### EXERCISE
Repeat the stretch of entries below from the line with "Image resolution: width=692" through the line with "Task: Clear the search field with X icon". Include both ends and add nothing.

(Records from a data source)
====
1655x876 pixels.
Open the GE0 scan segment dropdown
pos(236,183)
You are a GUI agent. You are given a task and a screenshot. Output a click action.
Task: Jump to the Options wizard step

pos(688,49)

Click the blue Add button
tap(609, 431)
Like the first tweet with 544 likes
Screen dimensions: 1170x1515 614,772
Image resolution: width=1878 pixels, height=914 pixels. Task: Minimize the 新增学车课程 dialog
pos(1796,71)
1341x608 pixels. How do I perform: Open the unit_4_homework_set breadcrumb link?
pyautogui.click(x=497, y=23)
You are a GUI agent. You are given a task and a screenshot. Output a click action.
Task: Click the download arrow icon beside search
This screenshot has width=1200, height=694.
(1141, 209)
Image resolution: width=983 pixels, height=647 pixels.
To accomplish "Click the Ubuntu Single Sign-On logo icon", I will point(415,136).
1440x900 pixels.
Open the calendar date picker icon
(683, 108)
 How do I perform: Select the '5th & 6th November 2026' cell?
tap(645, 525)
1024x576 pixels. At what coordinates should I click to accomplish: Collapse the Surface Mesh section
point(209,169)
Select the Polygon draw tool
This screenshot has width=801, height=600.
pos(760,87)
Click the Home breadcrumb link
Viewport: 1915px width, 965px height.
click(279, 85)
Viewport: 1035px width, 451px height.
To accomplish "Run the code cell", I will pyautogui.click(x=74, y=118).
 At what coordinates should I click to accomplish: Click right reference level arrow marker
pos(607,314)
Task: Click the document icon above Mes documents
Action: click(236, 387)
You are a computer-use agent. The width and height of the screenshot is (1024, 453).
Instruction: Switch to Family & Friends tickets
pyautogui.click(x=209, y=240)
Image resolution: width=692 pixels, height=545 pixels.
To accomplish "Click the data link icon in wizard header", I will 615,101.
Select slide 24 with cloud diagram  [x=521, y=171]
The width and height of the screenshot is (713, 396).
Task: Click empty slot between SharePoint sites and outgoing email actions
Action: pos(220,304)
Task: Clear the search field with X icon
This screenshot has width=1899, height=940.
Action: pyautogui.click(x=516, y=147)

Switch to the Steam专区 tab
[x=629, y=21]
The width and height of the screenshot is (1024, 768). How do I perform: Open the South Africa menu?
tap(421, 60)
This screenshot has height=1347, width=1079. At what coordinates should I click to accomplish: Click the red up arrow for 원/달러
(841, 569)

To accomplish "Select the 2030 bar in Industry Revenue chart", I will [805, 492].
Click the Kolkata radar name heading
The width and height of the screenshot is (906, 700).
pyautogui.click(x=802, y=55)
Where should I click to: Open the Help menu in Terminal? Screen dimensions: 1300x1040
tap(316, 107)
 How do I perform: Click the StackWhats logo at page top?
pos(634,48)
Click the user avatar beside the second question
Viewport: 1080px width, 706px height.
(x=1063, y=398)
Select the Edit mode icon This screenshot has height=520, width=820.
====
### ANSWER TO THE EXERCISE
Image resolution: width=692 pixels, height=545 pixels.
To accomplish "Click the data link icon in wizard header", I will 615,101.
Select slide 24 with cloud diagram  [x=521, y=171]
The width and height of the screenshot is (713, 396).
Task: Click empty slot between SharePoint sites and outgoing email actions
Action: pos(220,304)
Task: Clear the search field with X icon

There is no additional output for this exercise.